Portrait of a Steward of the Soil

image of a farmer silhouette

Editor’s introduction: Frank Acker, Little River Conservation District manager, passing through Stillwater recently, stopped by the Payne County Conservation District office to wish Doris Anderson good luck on her pending retirement after 30 years as district secretary. At the office he and Darrel Dominick, OCC tribal liaison and NRCS retiree visited for a while. Darrel commented that his father Max remembered working with Frank’s grandfather, a well-respected farmer in Sequoyah County when Max worked for the U.S. Soil Conservation Service in that county. Here are Frank’s words to me:

“I got to thinking, on the way home, about my Granddad, then remembered his eulogy, which was given by Dick Mayo, editor of the Sequoyah County Times. I have kept it for many years because it described my Grandpa to a “T.” Grandpa was a conservationist before it became a proper term in everyday language. I don’t think there was ever a person I respected more than Grandpa.”

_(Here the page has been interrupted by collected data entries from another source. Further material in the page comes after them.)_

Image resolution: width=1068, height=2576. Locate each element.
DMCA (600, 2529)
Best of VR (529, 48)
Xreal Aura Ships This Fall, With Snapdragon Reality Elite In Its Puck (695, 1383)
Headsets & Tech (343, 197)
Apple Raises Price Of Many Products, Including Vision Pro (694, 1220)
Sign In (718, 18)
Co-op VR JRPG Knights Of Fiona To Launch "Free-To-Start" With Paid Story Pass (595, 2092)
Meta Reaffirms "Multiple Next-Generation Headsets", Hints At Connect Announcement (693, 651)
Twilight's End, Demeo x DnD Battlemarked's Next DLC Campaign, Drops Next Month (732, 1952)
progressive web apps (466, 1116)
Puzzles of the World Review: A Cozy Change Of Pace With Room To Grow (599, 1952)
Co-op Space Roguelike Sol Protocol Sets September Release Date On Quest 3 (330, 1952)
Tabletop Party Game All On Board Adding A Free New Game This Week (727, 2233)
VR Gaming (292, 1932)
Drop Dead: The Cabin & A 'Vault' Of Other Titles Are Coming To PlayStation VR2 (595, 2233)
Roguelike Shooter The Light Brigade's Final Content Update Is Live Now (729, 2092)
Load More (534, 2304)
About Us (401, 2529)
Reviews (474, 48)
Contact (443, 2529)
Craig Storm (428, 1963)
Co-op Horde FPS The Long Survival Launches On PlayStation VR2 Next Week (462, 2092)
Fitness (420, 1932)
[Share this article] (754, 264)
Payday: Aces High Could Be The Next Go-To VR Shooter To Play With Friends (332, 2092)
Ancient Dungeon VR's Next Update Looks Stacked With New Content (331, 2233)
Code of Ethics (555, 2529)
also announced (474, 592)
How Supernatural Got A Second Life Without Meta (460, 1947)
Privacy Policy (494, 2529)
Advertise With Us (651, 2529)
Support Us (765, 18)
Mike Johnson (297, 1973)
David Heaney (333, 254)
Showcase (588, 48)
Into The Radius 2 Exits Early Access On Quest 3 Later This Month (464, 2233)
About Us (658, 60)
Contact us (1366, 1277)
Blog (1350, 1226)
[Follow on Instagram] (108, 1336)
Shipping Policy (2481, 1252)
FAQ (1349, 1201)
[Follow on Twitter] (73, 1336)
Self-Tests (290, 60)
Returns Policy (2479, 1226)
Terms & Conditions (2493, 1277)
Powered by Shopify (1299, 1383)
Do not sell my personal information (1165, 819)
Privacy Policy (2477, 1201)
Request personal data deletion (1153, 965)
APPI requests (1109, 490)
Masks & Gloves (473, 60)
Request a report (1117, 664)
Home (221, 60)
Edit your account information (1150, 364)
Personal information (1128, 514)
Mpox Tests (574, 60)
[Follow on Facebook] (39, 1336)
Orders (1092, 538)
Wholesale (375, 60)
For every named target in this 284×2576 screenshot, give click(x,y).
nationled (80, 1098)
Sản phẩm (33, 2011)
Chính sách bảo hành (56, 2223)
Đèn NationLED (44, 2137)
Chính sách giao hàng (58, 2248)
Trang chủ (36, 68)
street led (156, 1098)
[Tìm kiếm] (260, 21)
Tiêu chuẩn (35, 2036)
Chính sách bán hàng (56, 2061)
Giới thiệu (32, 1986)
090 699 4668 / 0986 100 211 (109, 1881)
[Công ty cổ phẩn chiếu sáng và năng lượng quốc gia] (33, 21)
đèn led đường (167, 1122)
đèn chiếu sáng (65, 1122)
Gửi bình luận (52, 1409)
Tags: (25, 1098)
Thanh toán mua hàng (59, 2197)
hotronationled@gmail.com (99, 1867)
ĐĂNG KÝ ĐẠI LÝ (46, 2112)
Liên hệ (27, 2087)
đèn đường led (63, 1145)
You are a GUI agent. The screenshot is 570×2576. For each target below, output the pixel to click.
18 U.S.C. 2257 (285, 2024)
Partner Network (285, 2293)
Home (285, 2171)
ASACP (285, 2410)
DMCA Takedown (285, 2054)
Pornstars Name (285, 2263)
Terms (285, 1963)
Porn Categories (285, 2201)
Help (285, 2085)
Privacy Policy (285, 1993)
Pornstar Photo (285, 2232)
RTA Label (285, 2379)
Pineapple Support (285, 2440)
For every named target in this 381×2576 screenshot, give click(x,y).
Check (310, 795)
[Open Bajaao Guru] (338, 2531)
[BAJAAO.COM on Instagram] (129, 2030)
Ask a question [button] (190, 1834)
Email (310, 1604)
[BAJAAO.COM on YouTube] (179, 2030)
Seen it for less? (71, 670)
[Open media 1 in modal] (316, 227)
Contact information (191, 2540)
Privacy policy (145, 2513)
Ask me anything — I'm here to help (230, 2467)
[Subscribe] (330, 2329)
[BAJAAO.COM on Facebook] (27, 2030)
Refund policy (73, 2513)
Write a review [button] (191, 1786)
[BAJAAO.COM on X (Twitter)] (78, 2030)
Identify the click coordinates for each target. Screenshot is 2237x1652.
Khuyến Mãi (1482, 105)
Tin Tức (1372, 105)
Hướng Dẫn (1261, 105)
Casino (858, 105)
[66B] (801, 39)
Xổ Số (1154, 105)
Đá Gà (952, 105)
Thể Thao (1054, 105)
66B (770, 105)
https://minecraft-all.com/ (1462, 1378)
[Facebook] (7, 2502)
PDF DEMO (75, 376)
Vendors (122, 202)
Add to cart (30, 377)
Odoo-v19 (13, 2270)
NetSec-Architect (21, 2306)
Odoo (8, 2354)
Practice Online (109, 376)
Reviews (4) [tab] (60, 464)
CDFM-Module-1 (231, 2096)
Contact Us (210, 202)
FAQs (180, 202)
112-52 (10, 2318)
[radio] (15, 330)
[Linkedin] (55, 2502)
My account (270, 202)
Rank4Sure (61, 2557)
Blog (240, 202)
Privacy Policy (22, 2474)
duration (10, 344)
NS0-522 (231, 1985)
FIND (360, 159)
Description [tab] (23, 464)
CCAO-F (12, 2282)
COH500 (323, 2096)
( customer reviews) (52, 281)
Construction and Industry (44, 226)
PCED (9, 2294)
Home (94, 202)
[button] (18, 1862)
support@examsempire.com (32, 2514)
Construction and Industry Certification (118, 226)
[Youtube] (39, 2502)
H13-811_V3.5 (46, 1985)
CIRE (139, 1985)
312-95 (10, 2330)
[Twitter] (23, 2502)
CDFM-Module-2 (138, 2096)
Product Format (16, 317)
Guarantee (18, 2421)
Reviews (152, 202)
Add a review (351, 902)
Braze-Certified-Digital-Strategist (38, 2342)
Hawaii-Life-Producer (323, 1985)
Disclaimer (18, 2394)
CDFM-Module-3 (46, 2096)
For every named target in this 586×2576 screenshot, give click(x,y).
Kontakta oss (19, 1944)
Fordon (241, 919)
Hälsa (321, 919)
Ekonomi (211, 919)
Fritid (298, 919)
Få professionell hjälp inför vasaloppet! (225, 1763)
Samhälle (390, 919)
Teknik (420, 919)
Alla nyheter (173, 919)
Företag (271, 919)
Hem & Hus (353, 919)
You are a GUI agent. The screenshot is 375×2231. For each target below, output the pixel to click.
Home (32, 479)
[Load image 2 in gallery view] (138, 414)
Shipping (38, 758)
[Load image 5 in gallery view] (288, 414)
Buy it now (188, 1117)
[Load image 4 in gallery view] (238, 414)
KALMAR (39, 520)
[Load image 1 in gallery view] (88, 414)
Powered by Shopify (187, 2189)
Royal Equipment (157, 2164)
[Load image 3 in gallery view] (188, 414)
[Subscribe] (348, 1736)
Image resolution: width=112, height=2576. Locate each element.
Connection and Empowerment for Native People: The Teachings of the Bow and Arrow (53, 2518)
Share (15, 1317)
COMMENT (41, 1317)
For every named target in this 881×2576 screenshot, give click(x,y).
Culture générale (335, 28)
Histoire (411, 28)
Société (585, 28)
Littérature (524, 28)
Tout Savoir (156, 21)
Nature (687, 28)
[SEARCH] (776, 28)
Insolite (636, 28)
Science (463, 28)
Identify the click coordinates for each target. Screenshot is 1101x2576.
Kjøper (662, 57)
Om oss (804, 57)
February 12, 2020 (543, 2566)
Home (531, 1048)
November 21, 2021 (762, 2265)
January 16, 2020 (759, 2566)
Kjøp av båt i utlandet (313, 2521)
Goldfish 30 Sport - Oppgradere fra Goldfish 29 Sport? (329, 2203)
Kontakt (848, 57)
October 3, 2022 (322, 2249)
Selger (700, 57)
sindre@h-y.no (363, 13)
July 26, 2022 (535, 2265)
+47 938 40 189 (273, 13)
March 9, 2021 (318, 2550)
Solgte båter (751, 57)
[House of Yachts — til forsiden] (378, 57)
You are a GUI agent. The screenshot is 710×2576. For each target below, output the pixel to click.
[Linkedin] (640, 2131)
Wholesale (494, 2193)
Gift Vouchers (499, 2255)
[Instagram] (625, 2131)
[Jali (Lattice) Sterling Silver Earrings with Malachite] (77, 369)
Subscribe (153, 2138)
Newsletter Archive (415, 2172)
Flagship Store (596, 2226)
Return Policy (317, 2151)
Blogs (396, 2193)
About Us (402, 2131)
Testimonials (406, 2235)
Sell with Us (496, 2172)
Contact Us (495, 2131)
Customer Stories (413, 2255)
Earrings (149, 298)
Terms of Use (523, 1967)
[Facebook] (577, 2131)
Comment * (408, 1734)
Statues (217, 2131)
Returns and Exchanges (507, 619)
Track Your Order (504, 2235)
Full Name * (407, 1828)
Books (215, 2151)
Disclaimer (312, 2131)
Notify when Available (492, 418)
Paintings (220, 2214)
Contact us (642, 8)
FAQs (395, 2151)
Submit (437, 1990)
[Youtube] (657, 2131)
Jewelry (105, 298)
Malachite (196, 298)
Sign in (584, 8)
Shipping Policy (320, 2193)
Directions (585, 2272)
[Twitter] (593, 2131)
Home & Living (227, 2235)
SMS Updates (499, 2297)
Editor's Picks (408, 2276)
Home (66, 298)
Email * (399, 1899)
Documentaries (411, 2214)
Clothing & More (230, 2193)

Frank shared this with me because he knows I love a good story. I enjoyed it and I am sharing it with you because I think you will enjoy it. As you read it, see if it reminds you of anyone you have known who set an example that inspired you as a conservationist — I think it will. I believe it was people like Mr. Acker and others you and I have known or have known of who founded the conservation efforts that we depend on and work to carry on today. — Mark Harrison, editor.

Pervin Acker

Obviously, I am not a contemporary of Pervin Acker, him having about 28 years head start. Nor am I a farmer-stockman. And, as I look over the friends of Pervin gathered today, I see that most of you aren’t either.

Many here have known Pervin longer and closer than some others of us. Yet we find common ground in that we are here to honor this man and to commemorate his life among us. To each of us, Pervin’s life means something different, something special. Yet so much the same. Always honorable, always upright, always forthright. Those were Pervin’s ways, and you could count on it.

Husband, father, grandfather, great-grandfather, farmer, member of Sequoyah County’s community of man, Pervin wore many hats. And he wore them all exceedingly well. He was an honorable man among men.

Through lean years, years of drought and years of too much rain, Pervin regularly harvested crops far more bountiful than those who hadn’t his experience, his love of the land, his knowledge. Pervin could make a crop when no one else could. Sequoyah County has lost its very best farmer in the death of Pervin.

Wheeler Mayo, my dad, was an excellent judge of men — and of their capabilities. In the 196Os, dad raised soybeans on upland patches here and there around the county. He had two farm hands. Lots of mornings they would ask dad what he wanted done that day and how they should do it. If it was an important task, he would put his decision off until noon or after. “I’ll have to think about it,” he would tell them.

One day, I asked my mother why he did that. “It gives him time to go find Pervin Acker and ask him what to do!”

Shortly after dad’s death, Pervin and I shook hands on the sale of some land of dad’s.
Shook hands – nothing more. I told him it would be “some time” before I could complete
the sale and give him a deed. Three years later, I was ready and here came Pervin with the
check. Right down to the penny. On a hand-shake. You don’t see much business done like that any more!

Knowing how Pervin liked his farmland neat and trim, I kidded him about there being
no extra charge for the grown-up fence lines. Pervin clamped his jaw flat, looked me in the eye and told me to “stick around I’ll show you how the preacher and the bear had at it”

I have no idea when, where or by whom the term “Steward of the Soil” got started. But I do believe the originator had Pervin Acker in mind. Pervin took his stewardship seriously.
He dutifully followed farming practices that nurtured the land. Sometimes, I thought it was incidental to Pervin that he brought in excellent harvests. It was the LAND that concerned Pervin. He was living proof that the land takes care of those who care for it.

So long, Pervin – friend of mankind, sower of seeds, harvester of grain – and above all, STEWARD OF THE SOIL… We return you to the arms of Mother Earth.